─── TEKS YANG DITAMPILKAN

Komunisme melambangkan pertentangan kelas dan penumbangan setiap tata-hidup
yang non-komunis. Pancasila
melambangkan kegotongroyongan serta toleransi. Dan salah satu dari lima sila Pancasila, adalah: Ketuhanan yang Maha Esa, sedangkan Komunisme melambangkan atheisme.
Pikiran yang selalu menghantui
PKI di bawah pimpinan Aidit, adalah bagaimana menghindari tindakan penumpasan
oleh musuh-musuh mereka yang bersenjata. Mereka merasa, bahwa mereka belum
cukup jauh menyusup ke dalam kalangan-kalangan teratas dari Angkatan Darat. Di
bawah payung perlindungan Presiden Soekarno, mereka bekerja keras untuk
memperbaiki keadaan tersebut. Sudah barang tentu mereka menginginkan, agar
perlindungan Presiden itu dapat berlangsung selama mungkin, supaya mereka
mendapat waktu cukup untuk membenahi kekuatan bersenjata mereka. Walaupun
demikian, mereka tahu bahwa pada suatu ketika, akan datang saatnya kehilangan
perlindungan Presiden Soekarno. Oleh karena itu, mereka harus bersiap-siap
menghadapi masa Pasca-Soekarno. Tugas-pokok pimpinan PKI di masa pra-G-30S,
sebagai nama yang dikenal orang selanjutnya untuk menyebut percobaan kup (coupt), terdiri dari suatu usaha dengan
tiga tujuan:
1. Memperbaiki pengaruh dan kekuasaan mereka di
Angkatan Bersenjata;
2. Bersiap-siap menghadapi saat-saat Presiden
Soekarno tidak berkuasa lagi;
3. Meneruskan usaha menyebarkan pengaruh mereka
di semua sektor masyarakat Indonesia.
Mengenai tugas
yang pertama, pihak PKI sudah cukup puas dengan hanya melakukan kasak-kusuknya
di Angakatan Udara, karena Menteri/Panglima Angkatan Udara Omar Dhani cenderung
bersimpati kepada PKI. Di mata PKI, Angkatan Laut[2]
tidak dianggap sebagai suatu kesatuan yang penting, sedangkan Kepolisian
mengalami perpecahan dalam tubuhnya sendiri. Dan karena itu, tidak dapat
diharapkan berfungsi efektif pada saat-saat darurat. Alhasil, hanya Angkatan
Darat saja yang betul-betul memusingkan pimpinan PKI.

──────
─── INFORMASI YANG DIBERIKAN

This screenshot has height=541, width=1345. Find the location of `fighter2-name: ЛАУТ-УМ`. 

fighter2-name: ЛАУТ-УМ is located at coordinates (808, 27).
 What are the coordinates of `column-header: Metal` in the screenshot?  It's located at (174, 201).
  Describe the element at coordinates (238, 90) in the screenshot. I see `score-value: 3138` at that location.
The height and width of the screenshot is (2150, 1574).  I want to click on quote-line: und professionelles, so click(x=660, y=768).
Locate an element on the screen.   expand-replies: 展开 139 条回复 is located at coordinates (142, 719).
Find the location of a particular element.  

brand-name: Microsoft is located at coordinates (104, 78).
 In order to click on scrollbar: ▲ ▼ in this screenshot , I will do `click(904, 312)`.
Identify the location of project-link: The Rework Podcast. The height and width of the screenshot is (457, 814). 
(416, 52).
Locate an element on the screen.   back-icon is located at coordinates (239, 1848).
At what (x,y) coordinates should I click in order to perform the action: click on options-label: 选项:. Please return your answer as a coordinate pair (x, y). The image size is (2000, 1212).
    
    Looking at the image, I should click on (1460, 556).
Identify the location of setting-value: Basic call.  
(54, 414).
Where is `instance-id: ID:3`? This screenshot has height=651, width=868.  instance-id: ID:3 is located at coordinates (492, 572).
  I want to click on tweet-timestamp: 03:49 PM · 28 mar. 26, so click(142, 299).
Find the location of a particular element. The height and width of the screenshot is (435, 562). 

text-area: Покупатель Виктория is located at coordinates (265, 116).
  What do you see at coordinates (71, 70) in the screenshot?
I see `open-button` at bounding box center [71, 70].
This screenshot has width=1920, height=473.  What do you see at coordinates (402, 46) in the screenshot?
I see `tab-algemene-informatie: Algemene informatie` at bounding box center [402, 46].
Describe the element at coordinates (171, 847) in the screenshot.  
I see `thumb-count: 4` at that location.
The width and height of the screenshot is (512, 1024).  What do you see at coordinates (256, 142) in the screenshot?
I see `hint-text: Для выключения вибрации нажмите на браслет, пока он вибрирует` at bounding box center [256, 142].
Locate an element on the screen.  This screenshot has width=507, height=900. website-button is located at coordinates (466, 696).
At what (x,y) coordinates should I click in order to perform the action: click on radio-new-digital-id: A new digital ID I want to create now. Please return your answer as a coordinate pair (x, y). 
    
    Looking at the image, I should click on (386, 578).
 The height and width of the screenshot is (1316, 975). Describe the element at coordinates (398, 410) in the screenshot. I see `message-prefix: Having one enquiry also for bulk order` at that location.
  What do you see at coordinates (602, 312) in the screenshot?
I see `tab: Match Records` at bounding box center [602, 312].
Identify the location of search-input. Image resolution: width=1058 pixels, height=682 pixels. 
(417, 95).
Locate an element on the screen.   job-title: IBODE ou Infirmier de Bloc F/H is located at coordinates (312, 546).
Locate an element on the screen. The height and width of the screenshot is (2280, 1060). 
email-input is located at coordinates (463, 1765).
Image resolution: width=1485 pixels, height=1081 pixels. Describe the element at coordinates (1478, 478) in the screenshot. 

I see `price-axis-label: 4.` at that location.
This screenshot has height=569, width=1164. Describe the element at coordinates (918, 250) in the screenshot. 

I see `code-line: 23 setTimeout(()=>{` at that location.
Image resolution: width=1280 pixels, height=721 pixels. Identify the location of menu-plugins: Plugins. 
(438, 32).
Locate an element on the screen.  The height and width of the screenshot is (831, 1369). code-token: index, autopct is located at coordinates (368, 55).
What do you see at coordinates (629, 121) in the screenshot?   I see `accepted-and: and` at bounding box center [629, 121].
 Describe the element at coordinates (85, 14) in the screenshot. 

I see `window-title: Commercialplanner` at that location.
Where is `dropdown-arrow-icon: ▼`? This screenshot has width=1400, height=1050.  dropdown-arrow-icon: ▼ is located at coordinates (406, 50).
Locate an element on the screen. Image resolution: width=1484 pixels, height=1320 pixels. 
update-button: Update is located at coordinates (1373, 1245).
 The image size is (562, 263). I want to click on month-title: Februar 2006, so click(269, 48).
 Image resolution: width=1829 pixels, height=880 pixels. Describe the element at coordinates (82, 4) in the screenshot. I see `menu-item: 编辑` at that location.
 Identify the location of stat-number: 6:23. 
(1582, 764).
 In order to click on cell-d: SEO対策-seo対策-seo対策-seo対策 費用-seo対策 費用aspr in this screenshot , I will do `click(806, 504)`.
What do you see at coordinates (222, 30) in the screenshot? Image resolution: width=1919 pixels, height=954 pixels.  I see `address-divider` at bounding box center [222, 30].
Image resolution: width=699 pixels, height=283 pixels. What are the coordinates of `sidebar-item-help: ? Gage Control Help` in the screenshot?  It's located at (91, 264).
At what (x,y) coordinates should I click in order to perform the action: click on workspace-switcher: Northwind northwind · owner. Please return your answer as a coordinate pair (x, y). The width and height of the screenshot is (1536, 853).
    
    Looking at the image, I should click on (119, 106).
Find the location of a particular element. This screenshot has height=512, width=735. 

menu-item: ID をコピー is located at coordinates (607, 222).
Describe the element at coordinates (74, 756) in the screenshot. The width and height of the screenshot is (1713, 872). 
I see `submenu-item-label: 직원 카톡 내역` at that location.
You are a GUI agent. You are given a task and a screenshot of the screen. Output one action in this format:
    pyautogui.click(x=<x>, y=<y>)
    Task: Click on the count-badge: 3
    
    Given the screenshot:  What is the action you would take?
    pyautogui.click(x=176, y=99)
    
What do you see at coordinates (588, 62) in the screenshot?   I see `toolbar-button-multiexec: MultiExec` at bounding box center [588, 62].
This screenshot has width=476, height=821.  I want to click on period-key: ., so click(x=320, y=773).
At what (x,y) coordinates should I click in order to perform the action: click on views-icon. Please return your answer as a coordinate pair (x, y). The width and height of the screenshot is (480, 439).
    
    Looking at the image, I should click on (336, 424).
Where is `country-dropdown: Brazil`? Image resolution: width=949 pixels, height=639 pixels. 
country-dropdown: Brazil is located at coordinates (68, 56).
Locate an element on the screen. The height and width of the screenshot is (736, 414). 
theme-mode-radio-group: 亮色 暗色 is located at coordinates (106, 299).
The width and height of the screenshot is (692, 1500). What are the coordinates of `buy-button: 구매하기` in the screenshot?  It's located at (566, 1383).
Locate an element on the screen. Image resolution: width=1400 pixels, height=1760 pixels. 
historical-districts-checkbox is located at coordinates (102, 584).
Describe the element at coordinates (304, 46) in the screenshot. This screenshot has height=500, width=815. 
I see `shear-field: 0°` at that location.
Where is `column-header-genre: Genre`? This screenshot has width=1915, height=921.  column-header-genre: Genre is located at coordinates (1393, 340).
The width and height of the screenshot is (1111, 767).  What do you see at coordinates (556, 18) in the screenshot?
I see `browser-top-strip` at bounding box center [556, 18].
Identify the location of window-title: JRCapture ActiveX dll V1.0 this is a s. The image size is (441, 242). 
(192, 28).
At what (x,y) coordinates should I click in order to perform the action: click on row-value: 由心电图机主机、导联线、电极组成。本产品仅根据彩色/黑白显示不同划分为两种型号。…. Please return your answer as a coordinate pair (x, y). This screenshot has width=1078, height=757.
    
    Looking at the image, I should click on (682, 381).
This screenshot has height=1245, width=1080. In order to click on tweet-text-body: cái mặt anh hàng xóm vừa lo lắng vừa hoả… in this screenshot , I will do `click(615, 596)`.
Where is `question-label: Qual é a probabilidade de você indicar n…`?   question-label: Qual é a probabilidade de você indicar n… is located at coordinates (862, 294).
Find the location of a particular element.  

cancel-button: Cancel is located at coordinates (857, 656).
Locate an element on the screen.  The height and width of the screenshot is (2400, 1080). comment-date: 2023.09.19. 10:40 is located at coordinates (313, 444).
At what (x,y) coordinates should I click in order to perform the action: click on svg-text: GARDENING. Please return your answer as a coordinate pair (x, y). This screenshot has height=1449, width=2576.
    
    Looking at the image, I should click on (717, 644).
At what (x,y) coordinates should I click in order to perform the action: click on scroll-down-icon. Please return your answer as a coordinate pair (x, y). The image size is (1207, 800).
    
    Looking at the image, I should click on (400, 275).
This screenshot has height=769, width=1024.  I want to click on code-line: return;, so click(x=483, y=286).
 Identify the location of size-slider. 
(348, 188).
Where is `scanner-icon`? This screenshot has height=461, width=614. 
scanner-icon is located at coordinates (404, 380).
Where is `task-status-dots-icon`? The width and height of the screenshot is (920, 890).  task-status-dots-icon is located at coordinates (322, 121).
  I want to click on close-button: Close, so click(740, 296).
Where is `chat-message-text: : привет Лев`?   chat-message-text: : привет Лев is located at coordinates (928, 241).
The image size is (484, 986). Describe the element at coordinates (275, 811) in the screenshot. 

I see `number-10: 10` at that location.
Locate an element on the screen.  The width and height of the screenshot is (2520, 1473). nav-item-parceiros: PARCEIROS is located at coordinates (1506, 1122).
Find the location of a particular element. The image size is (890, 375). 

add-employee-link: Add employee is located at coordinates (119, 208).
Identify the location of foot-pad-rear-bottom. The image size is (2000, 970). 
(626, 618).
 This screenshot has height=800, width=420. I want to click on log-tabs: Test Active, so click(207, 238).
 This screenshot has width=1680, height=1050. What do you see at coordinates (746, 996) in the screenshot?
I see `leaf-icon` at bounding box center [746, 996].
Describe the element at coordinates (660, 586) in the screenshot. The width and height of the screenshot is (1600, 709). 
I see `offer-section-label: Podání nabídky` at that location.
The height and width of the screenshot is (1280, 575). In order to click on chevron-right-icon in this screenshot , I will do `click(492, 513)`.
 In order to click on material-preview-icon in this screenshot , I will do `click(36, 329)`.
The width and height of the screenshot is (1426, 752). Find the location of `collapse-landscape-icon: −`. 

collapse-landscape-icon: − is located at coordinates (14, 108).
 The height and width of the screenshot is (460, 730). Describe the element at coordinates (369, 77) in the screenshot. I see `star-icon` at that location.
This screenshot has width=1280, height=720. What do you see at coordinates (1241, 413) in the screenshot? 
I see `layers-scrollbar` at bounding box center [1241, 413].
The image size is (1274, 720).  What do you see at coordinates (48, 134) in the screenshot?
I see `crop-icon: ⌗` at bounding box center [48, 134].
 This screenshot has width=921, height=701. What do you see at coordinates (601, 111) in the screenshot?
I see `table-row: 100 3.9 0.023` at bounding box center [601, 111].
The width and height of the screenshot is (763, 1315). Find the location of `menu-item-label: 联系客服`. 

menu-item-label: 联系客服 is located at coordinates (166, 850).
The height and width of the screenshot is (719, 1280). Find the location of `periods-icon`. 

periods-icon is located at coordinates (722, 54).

──────

DAFTAR TUGAS:
[A] Menurut teks tentang PKI, siapa Menteri/Panglima Angkatan Udara yang cenderung bersimpati kepada PKI?
[B] Tulis ulang bagian teks tentang PKI mulai dari "Mengenai tugas" hingga dan termasuk "memusingkan pimpinan PKI.", dengan mengganti nama "Kepolisian" menjadi "Polisi".
[C] Tuliskan lanjutan teks tentang PKI setelah kalimat terakhirnya.

JAWABAN TUGAS:
[A] Omar Dhani.

[B]
Mengenai tugas
yang pertama, pihak PKI sudah cukup puas dengan hanya melakukan kasak-kusuknya
di Angakatan Udara, karena Menteri/Panglima Angkatan Udara Omar Dhani cenderung
bersimpati kepada PKI. Di mata PKI, Angkatan Laut[2]
tidak dianggap sebagai suatu kesatuan yang penting, sedangkan Polisi
mengalami perpecahan dalam tubuhnya sendiri. Dan karena itu, tidak dapat
diharapkan berfungsi efektif pada saat-saat darurat. Alhasil, hanya Angkatan
Darat saja yang betul-betul memusingkan pimpinan PKI.

[C]
Dari hasil
pemilihan umum tahun 1955, ketika para anggota Angkatan Bersenjata memberikan
suara berdasarkan hak pemilihan tersendiri, PKI mendapat kesimpulan, bahwa
pengaruh mereka di jajaran berpangkat rendah cukup besar. Namun korps perwira
yang sebenarnya menjadi sasaran mereka, tidak bersikap simpatik pada partai
tersebut. Oleh karena itu, PKI tentu berpikir, bahwa mereka harus berusaha
sekuat tenaga untuk mengganti pimpinan Angkatan Darat dengan tokoh-tokoh yang
lebih memperlihatkan simpati terhadap mereka. Tentu tidak masuk akal, untuk
mengharap agar seorang simpatisan PKI akan menjabat Menteri/Panglima Angkatan
Darat, jika Presiden Soekarno sudah tidak berkuasa lagi. Akan tetapi seorang
Soekarnois[3] kiranya cukup memenuhi harapan
Partai. Yang diperlukan PKI ketika itu, ialah waktu untuk mengembangkan
kekuatannya secara pelan-pelan sesuai dengan siasat Aidit.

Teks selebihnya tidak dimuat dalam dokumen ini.